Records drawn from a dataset
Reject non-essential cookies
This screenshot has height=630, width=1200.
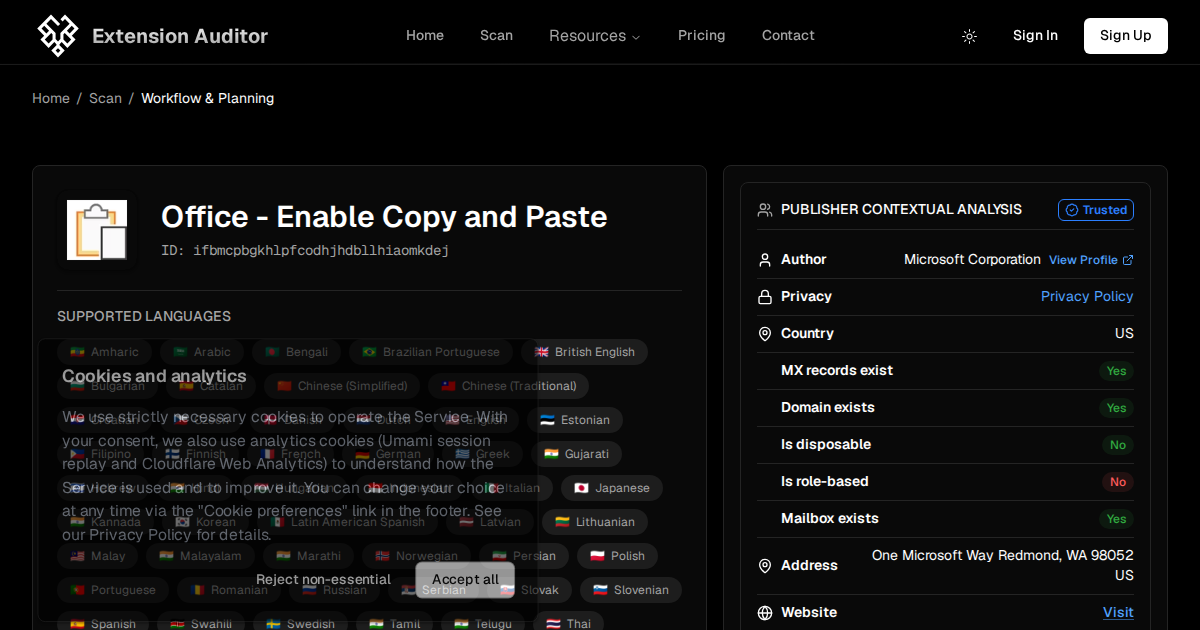(323, 580)
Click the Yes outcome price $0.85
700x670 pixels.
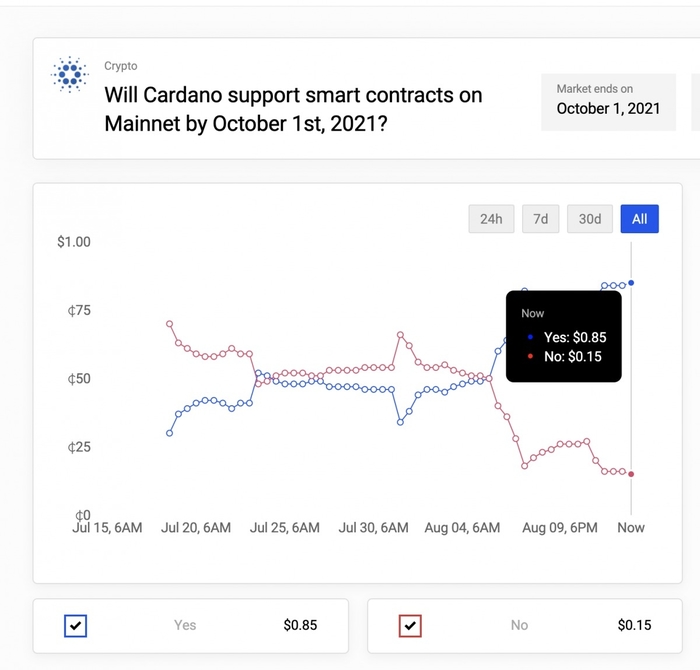(300, 625)
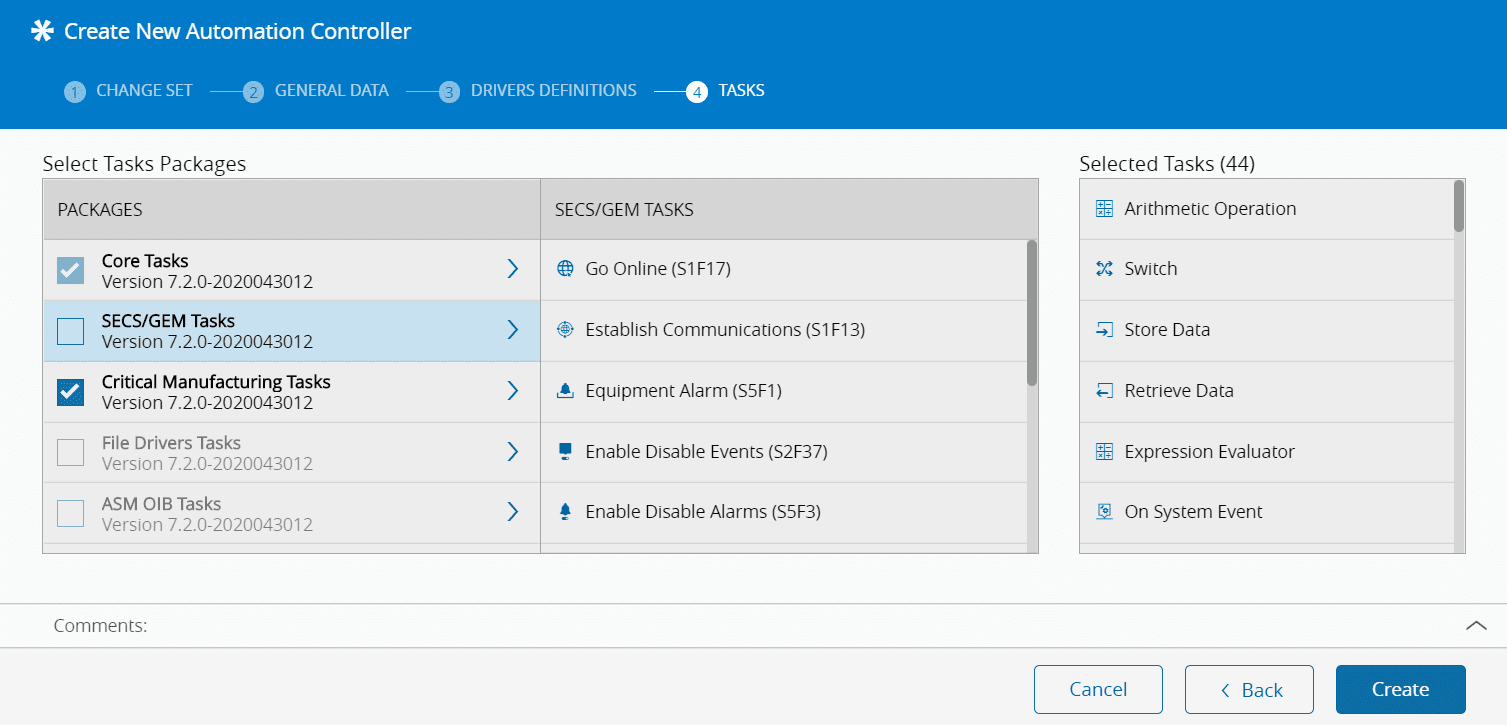
Task: Click the Equipment Alarm bell icon
Action: pos(565,391)
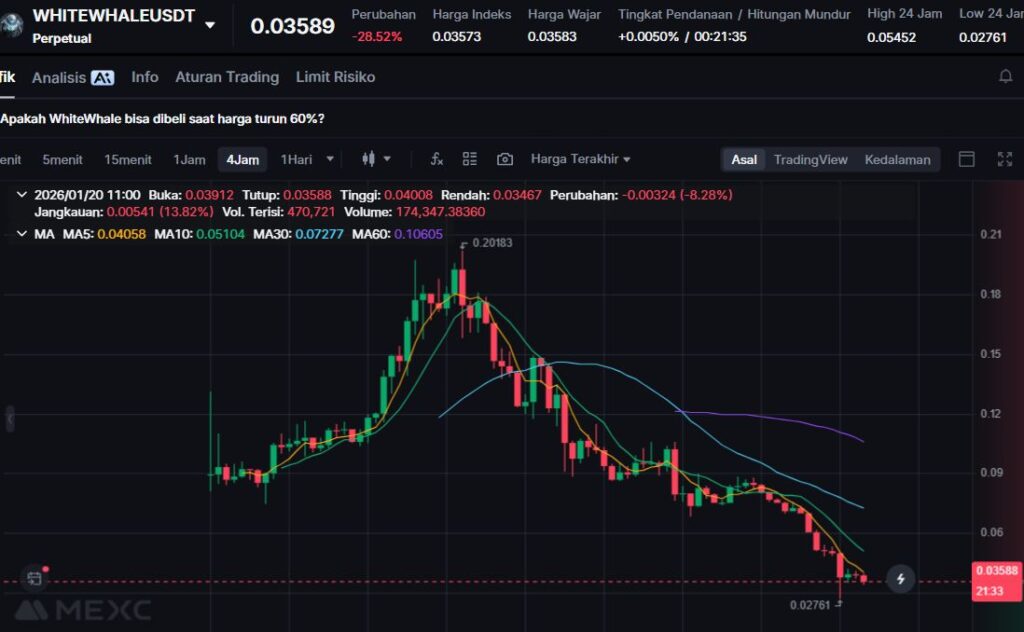Open the Aturan Trading tab
The image size is (1024, 632).
(x=227, y=77)
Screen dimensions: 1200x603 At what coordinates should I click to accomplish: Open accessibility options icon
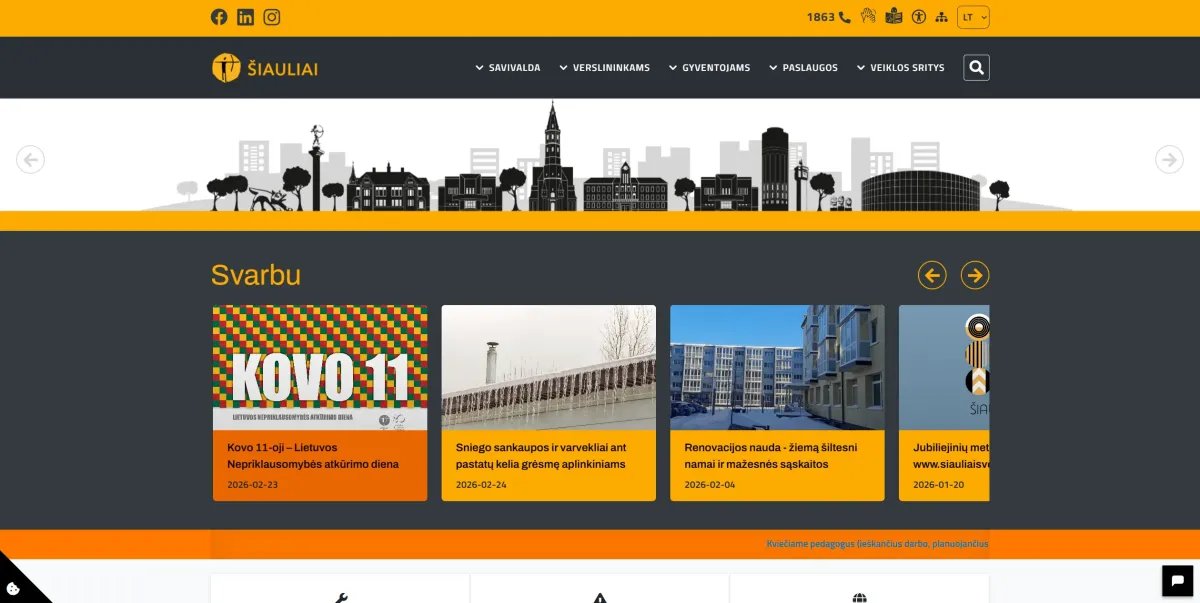click(918, 17)
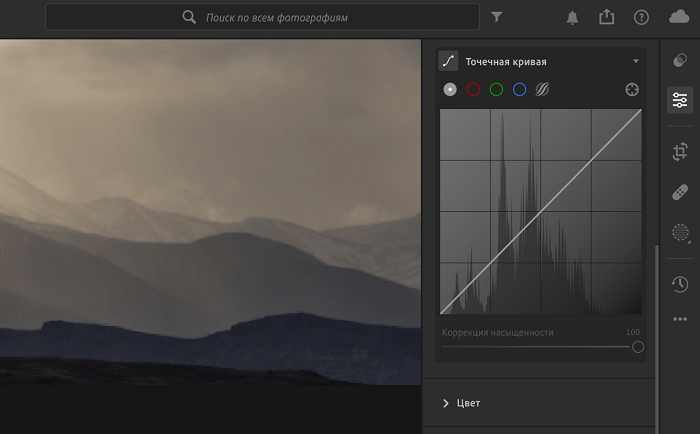The width and height of the screenshot is (700, 434).
Task: Click the share export icon
Action: [607, 17]
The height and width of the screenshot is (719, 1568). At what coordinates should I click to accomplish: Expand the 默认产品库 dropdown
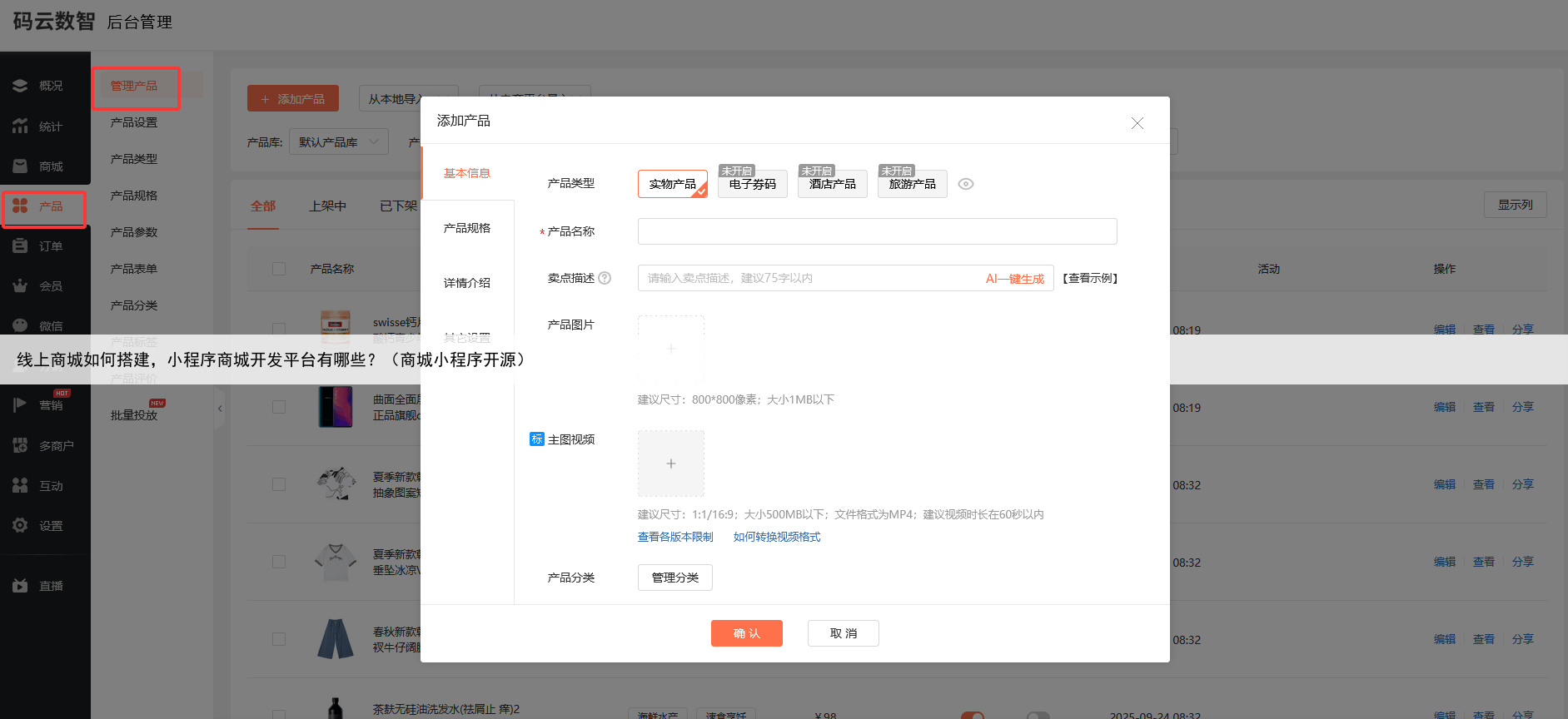coord(338,142)
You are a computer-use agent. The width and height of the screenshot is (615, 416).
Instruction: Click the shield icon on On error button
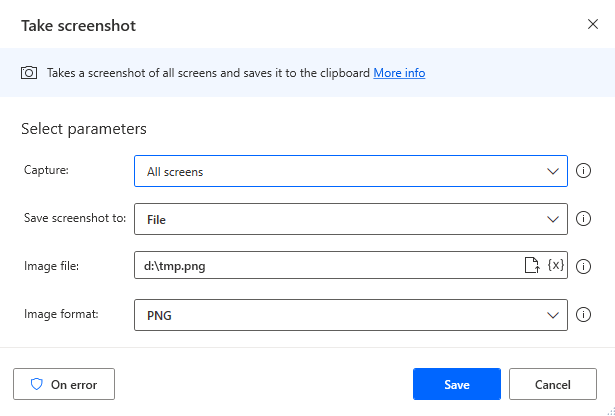[x=36, y=384]
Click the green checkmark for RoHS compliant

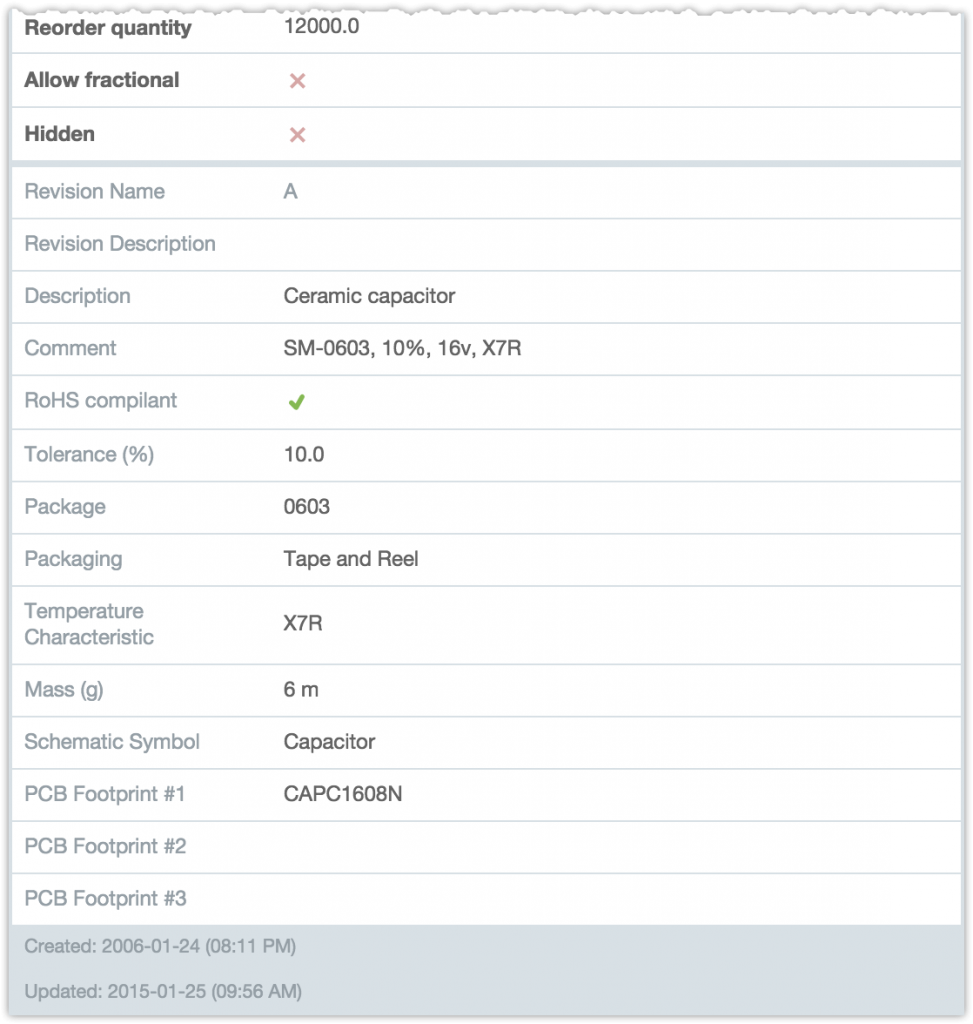(x=296, y=401)
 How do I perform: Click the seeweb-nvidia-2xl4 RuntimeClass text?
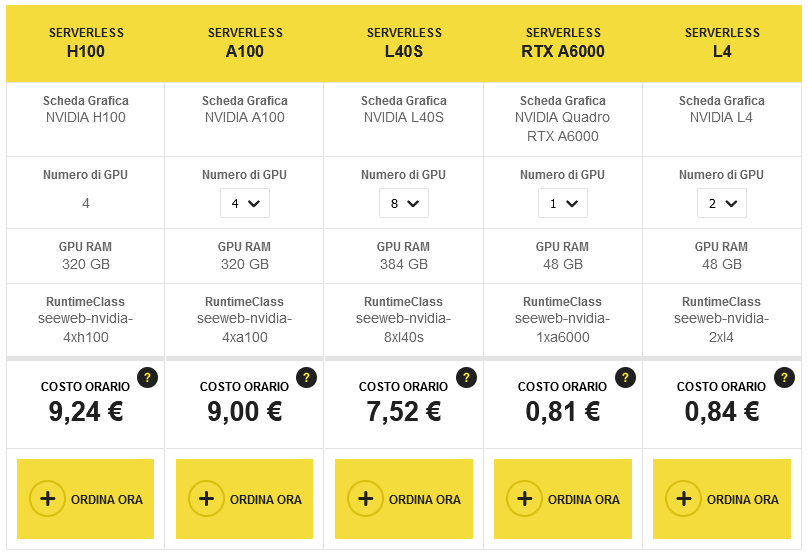(721, 328)
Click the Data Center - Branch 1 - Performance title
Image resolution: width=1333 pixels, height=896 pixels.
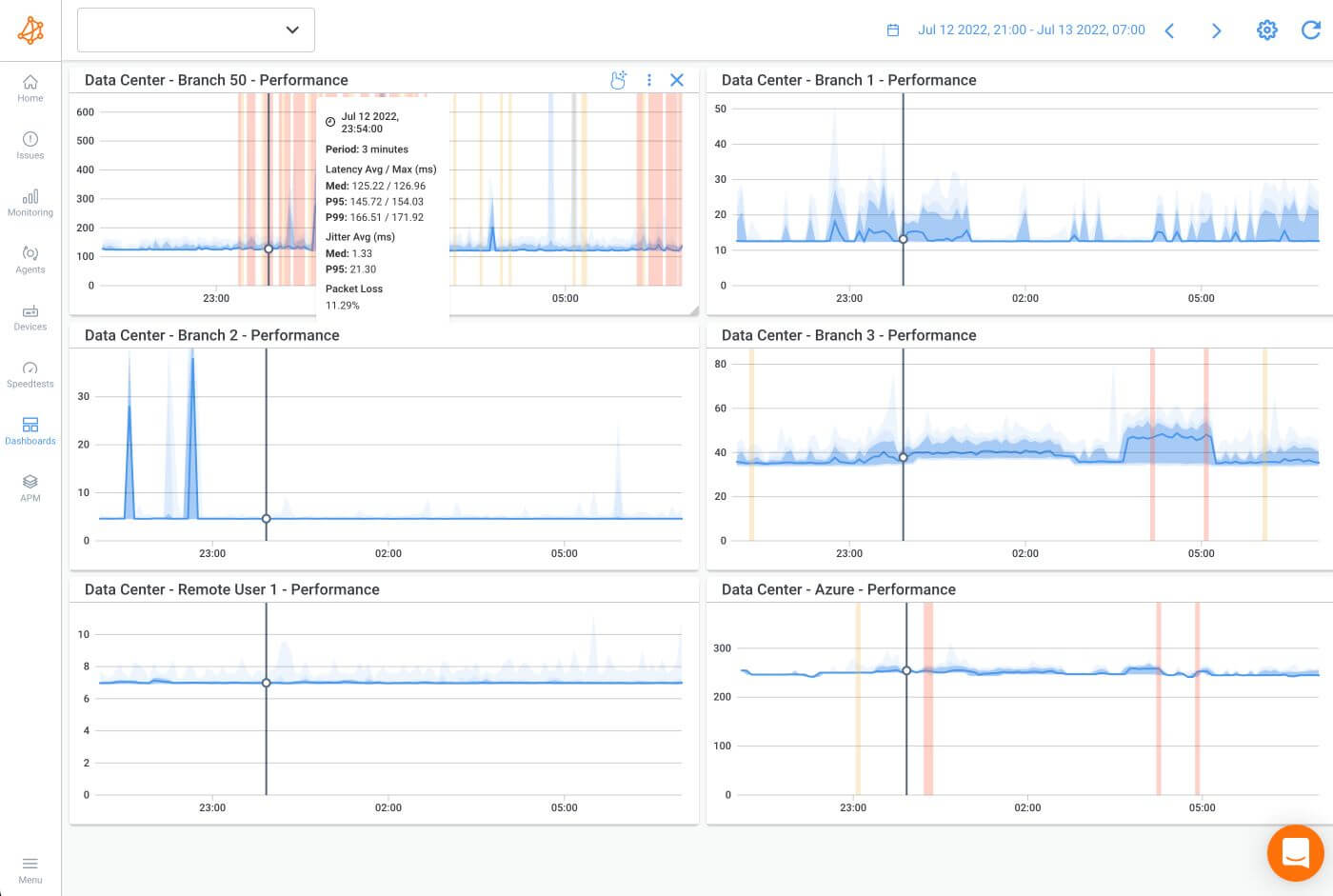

Your assignment:
Retype the line containing "How do I perform: Click" and each line after it through the last line of the entries above, exactly, with no pictures and nothing else.

Response to this task:
 How do I perform: Click the seeweb-nvidia-2xl4 RuntimeClass text?
(721, 328)
Click the Data Center - Branch 1 - Performance title
Image resolution: width=1333 pixels, height=896 pixels.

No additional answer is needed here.